— Stored data entries —
★ ★ ★ ★ ★
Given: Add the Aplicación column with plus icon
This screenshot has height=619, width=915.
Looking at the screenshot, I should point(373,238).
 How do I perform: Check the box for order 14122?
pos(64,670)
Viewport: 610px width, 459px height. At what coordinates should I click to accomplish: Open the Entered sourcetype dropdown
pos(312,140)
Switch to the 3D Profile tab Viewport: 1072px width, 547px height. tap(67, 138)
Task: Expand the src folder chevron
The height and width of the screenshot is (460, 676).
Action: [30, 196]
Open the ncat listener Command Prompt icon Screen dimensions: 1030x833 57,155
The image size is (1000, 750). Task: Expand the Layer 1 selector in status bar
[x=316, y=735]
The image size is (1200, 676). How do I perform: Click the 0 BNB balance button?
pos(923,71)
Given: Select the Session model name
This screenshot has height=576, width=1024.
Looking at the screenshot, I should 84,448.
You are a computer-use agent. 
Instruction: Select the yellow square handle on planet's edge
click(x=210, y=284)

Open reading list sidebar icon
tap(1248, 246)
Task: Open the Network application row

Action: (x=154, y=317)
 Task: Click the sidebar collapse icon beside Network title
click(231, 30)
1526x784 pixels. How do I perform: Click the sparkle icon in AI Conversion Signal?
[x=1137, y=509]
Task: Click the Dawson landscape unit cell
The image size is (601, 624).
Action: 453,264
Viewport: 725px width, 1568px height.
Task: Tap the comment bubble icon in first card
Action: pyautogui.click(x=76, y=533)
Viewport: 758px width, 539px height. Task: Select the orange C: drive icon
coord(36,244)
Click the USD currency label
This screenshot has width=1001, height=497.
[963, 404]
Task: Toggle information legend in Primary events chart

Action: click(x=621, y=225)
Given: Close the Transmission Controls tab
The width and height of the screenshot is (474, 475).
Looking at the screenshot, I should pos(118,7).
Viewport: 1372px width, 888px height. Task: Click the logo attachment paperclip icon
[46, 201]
★ ★ ★ ★ ★
— Work to be completed —
"Given" is the word to look for; copy every line of the data that has it.

— Solution to the exercise —
Given: Add the Aplicación column with plus icon
Given: Select the Session model name
Given: Close the Transmission Controls tab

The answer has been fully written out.